[Stored records]

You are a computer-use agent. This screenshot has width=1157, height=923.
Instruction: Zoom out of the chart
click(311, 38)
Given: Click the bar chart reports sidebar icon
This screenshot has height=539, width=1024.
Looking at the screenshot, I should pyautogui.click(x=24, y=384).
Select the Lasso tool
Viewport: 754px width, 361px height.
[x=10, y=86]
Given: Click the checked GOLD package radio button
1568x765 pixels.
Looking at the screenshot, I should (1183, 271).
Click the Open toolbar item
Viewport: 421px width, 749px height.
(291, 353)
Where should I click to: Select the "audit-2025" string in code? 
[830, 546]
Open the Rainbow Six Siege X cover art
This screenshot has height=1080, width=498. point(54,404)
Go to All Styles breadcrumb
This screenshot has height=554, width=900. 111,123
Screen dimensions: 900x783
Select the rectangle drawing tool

— Problem requirements —
Please state how many lines in the records above hold the word "Given", giving only the number.

— Task output —
2